What lines in the records below hold the string "agent"? Please show them.

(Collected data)

<<<<

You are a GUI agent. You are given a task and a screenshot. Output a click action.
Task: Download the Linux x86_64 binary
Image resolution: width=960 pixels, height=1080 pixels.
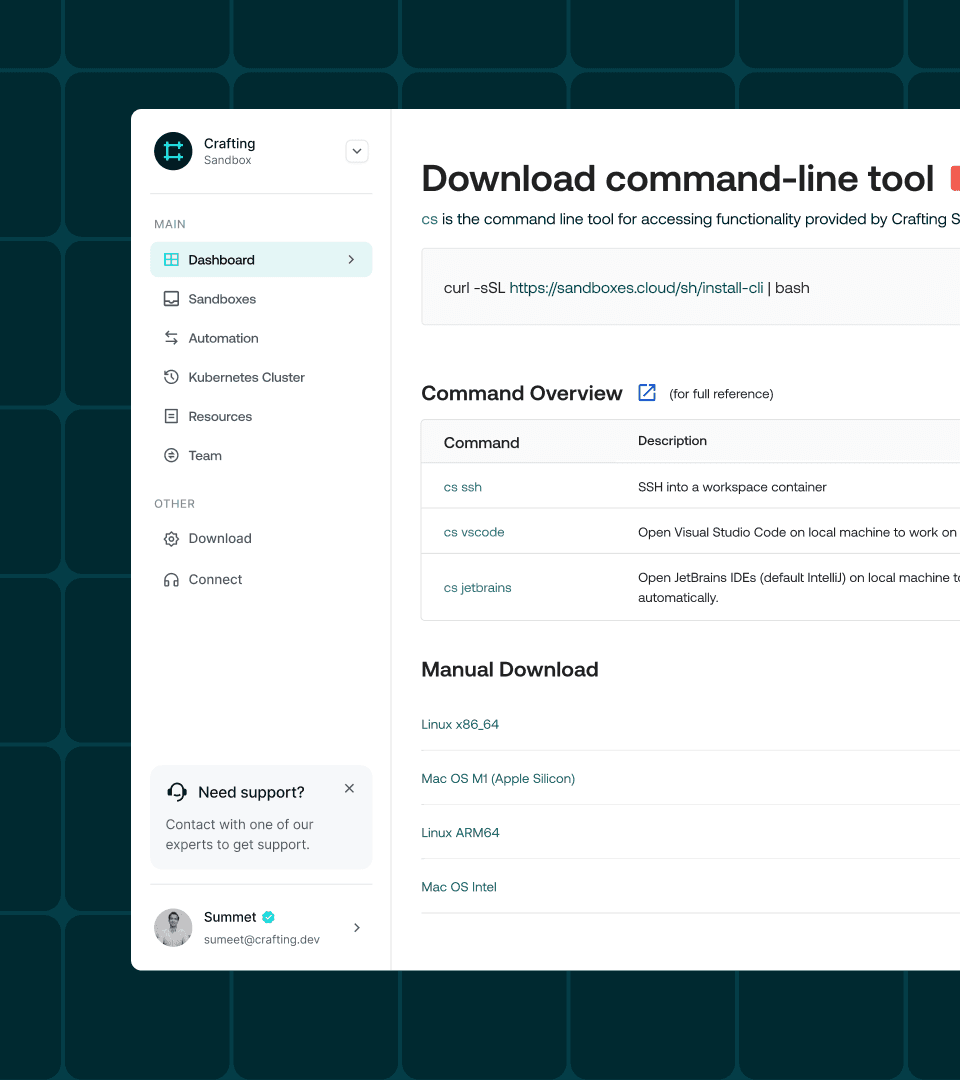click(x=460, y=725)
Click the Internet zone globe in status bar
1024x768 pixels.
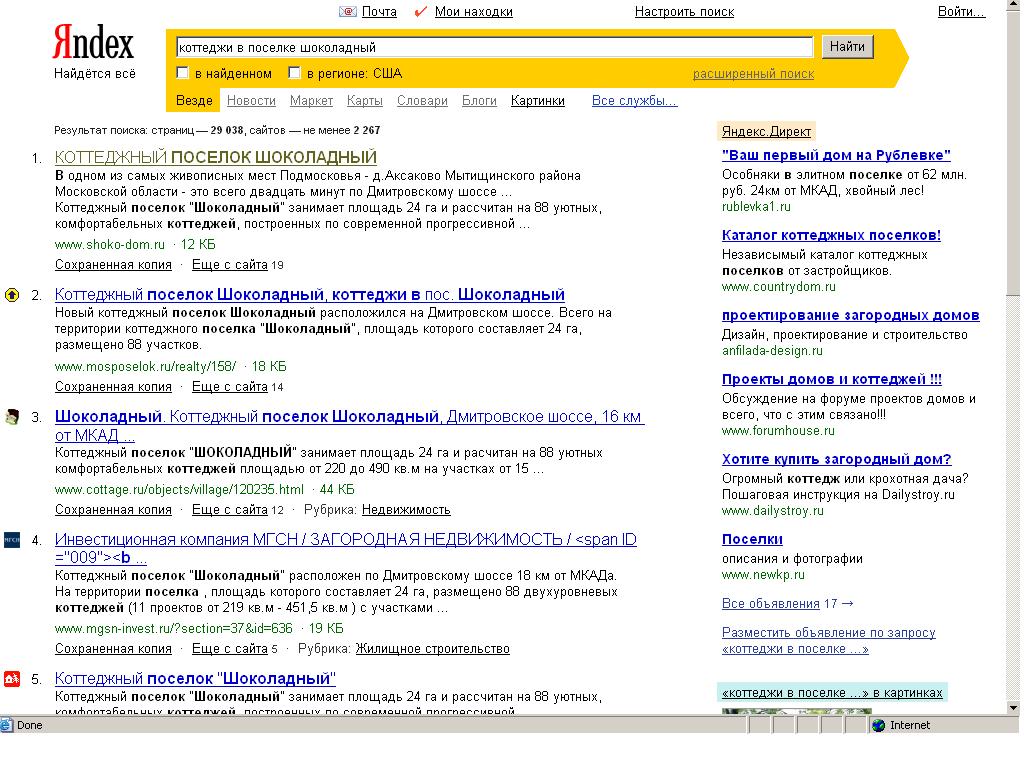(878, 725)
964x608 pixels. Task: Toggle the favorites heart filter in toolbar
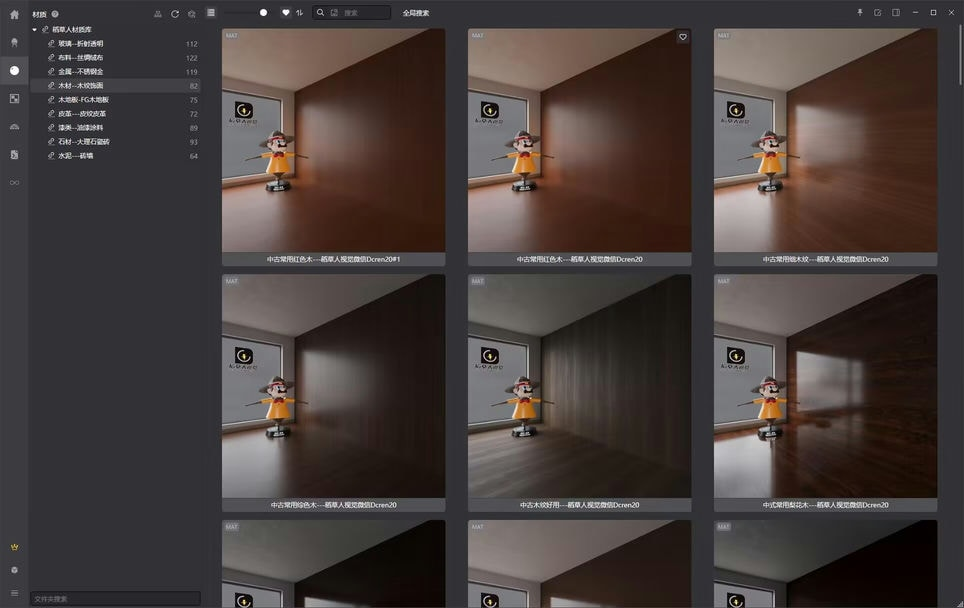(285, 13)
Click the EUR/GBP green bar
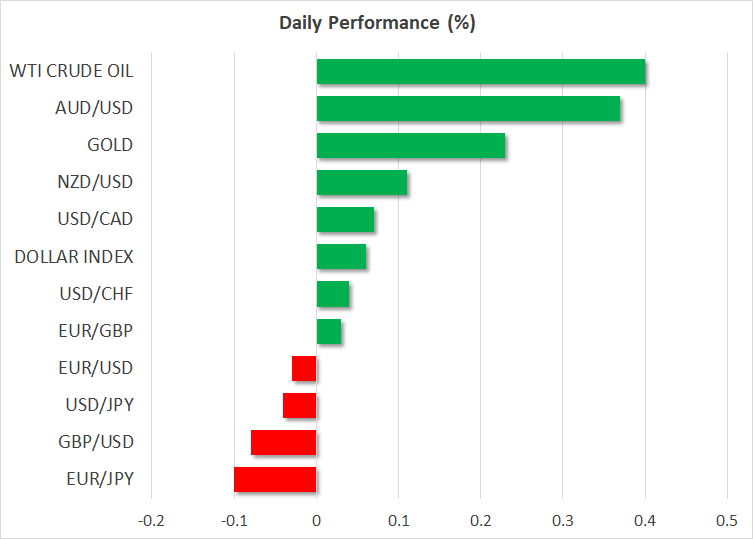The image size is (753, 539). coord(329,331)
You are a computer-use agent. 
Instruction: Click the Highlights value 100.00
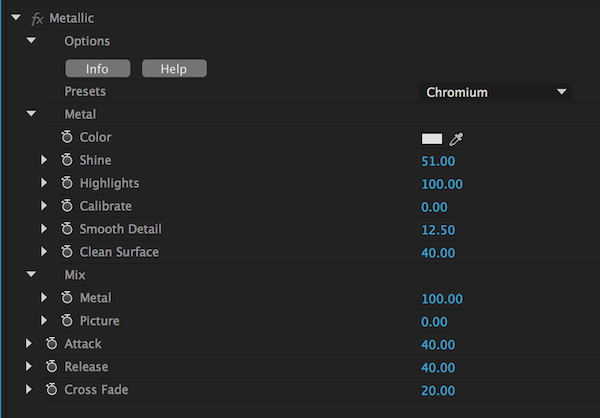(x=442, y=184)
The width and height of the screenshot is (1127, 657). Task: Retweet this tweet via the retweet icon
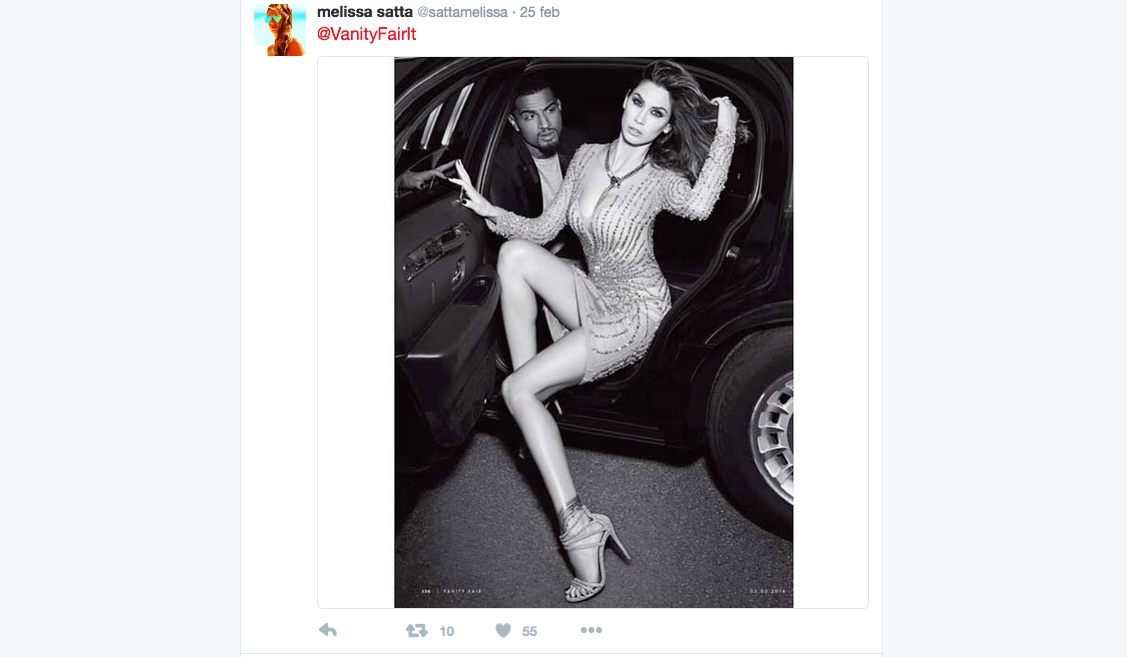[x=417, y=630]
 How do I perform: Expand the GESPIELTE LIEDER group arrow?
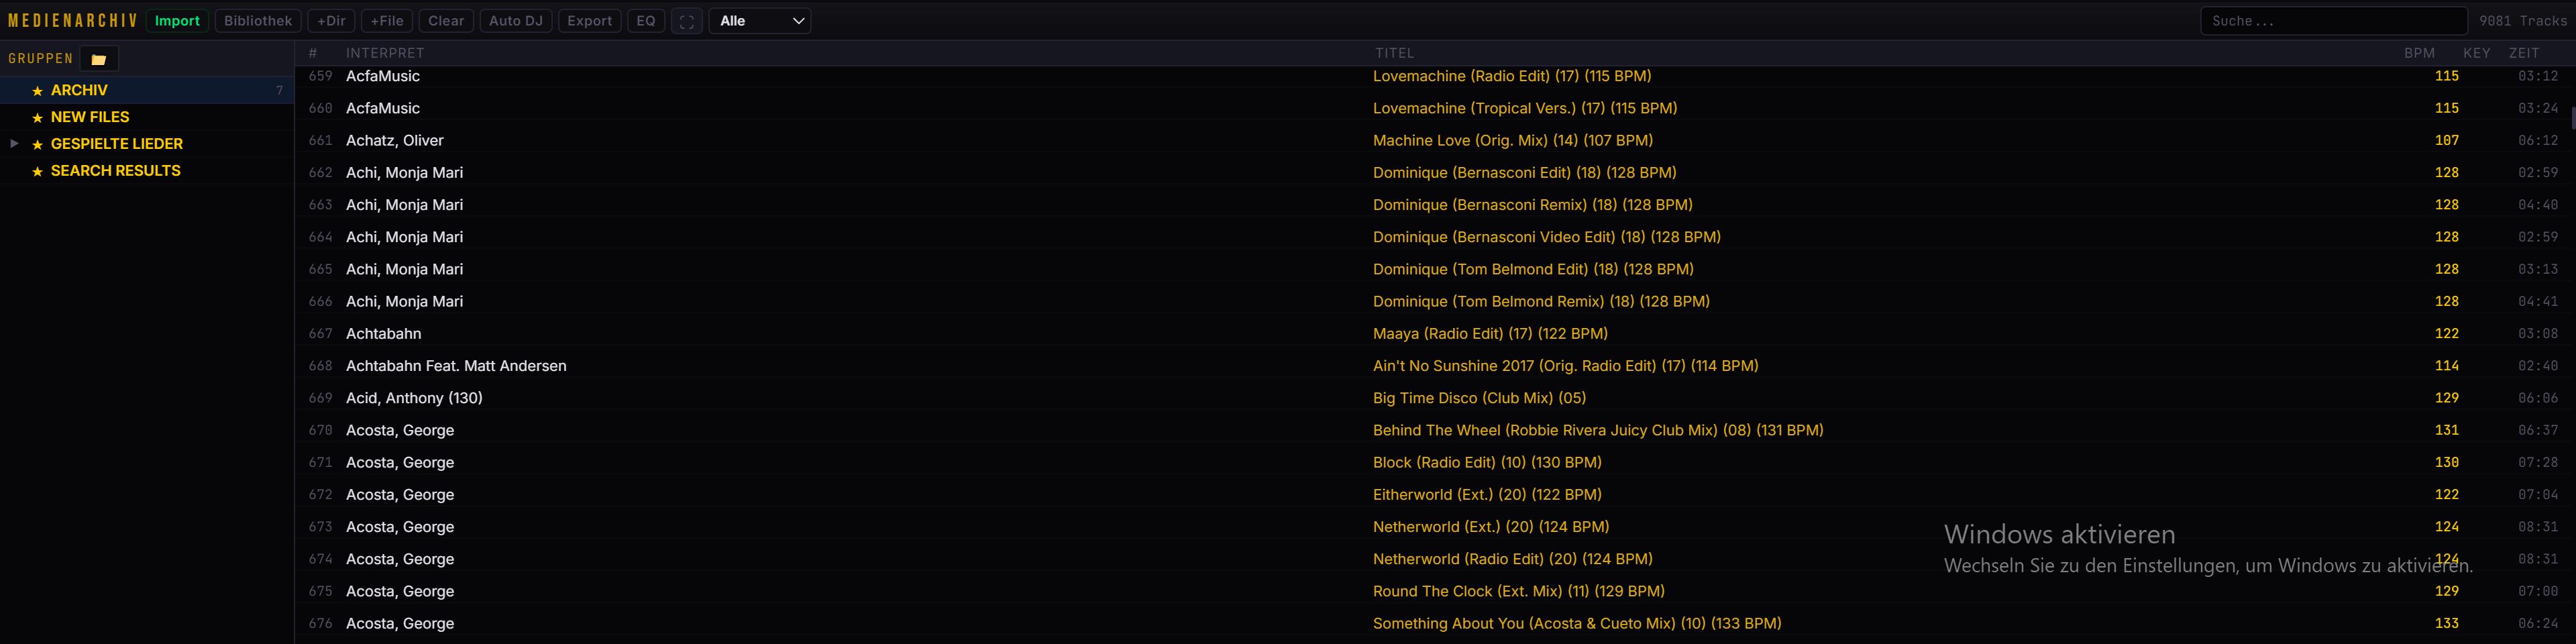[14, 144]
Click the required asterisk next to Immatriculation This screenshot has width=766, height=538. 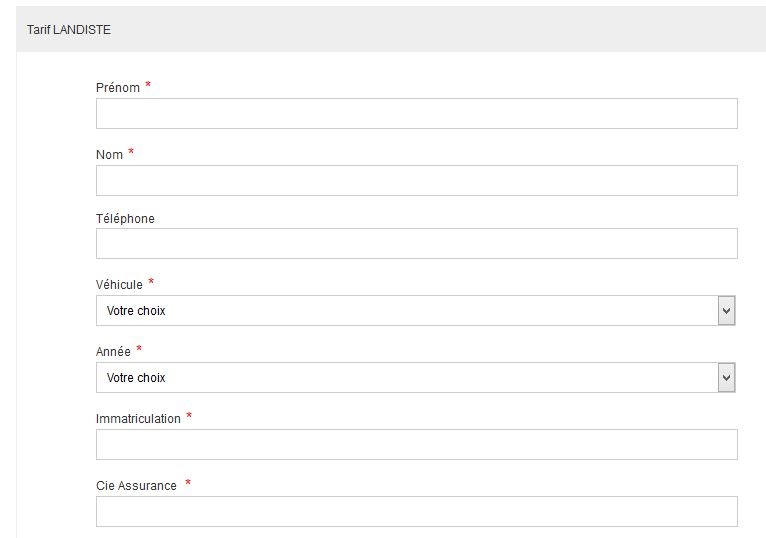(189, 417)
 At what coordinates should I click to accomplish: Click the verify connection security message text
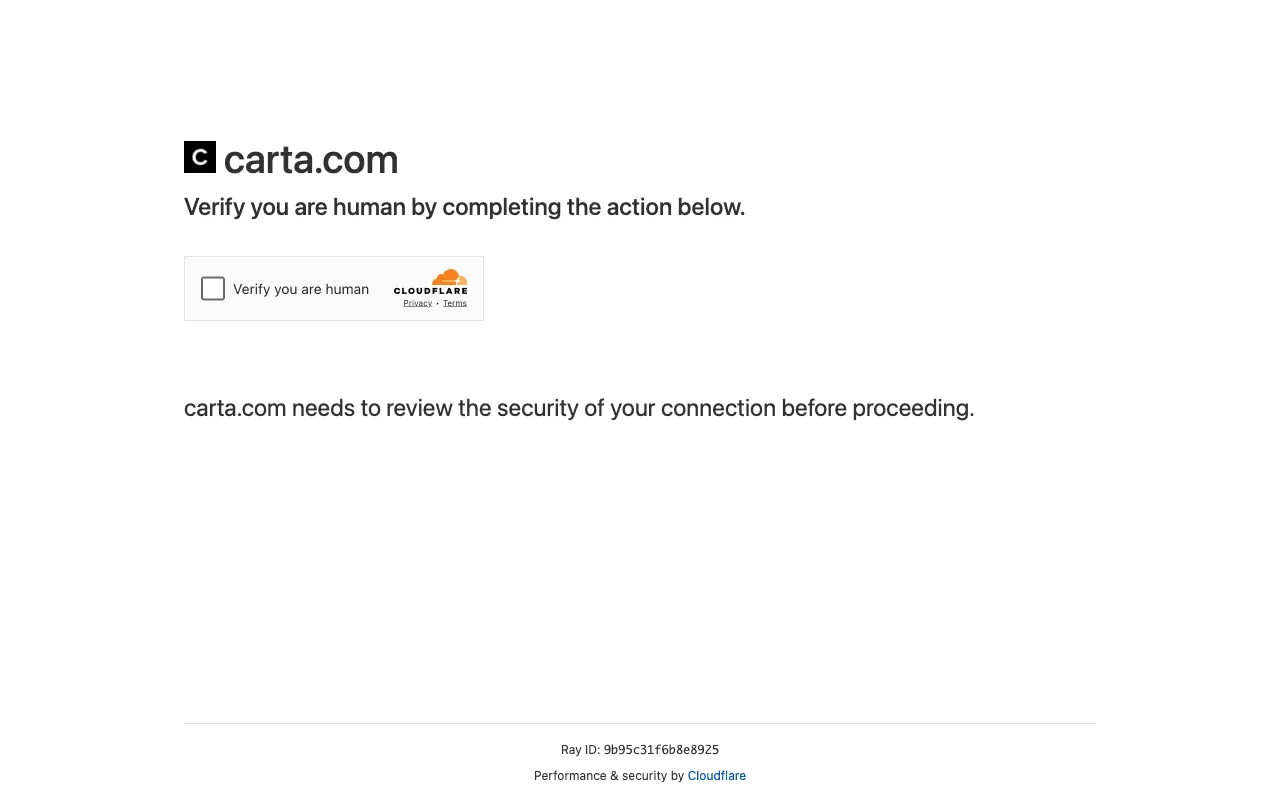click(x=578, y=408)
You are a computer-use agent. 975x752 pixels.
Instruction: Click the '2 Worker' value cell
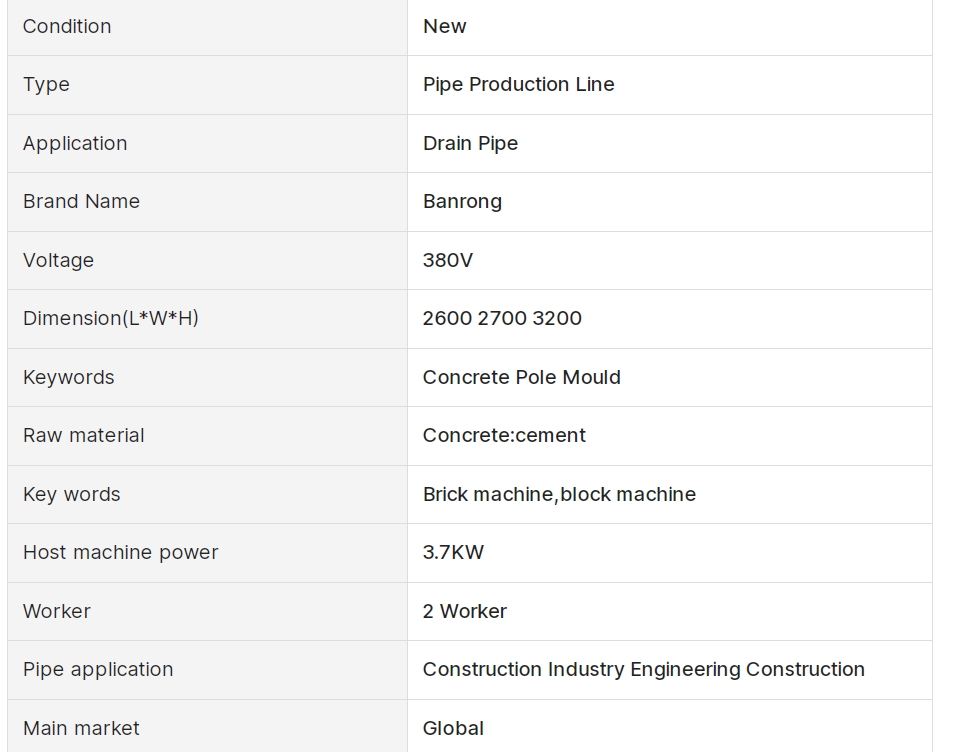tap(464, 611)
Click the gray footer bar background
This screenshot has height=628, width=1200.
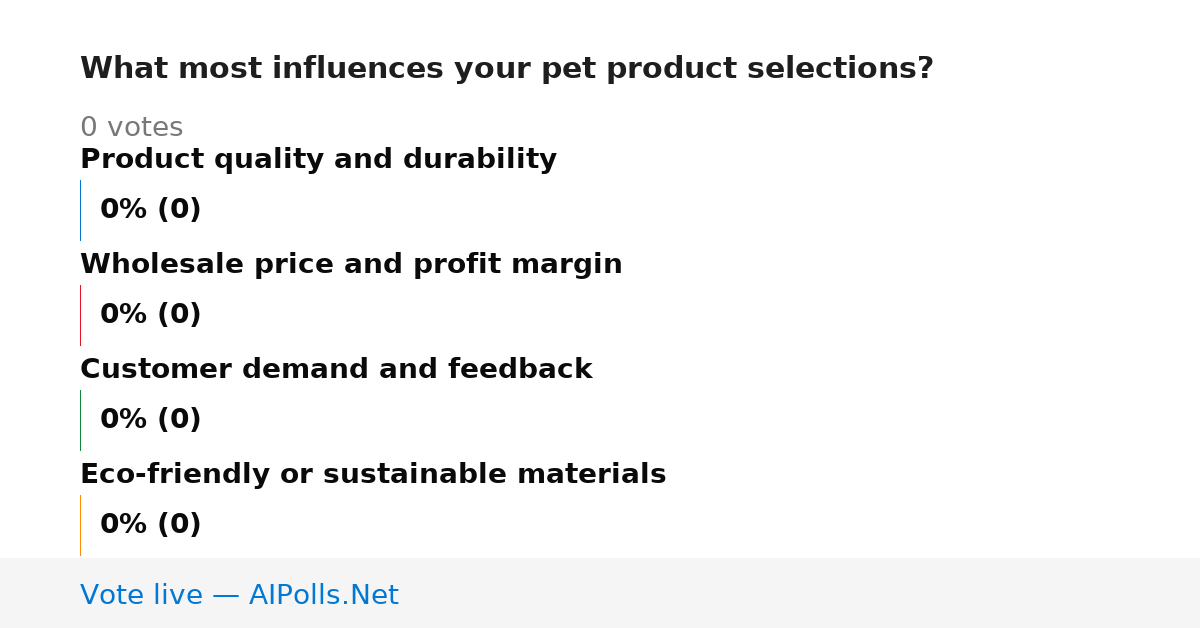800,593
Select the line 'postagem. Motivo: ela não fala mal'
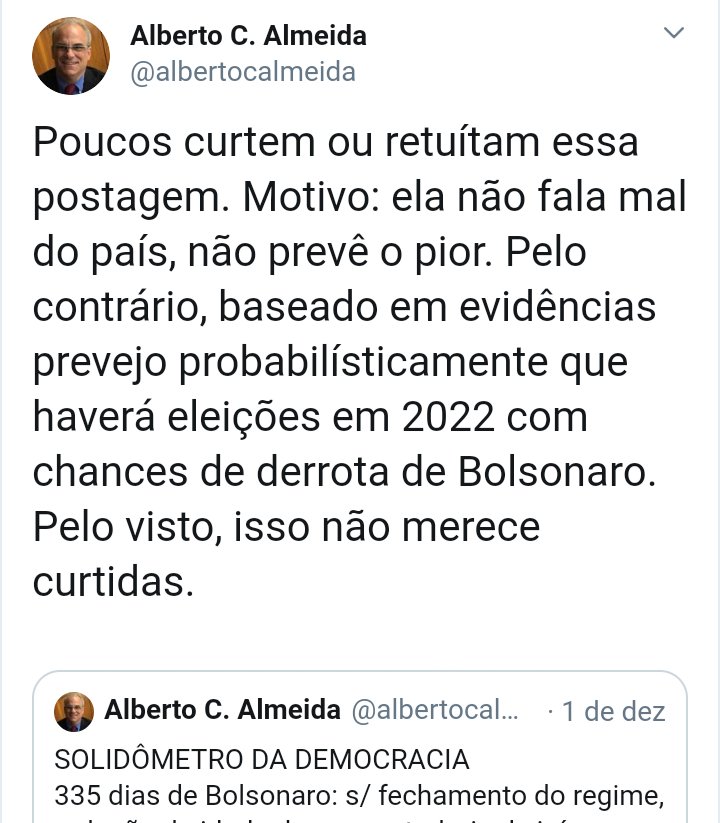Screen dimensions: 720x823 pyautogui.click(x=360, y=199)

>>>>

_RESULT OF THE EXERCISE_:
You are a GUI agent. You are given a task and a screenshot. Output a click action.
You are a computer-use agent. 
You are a computer-use agent. 975x752 pixels.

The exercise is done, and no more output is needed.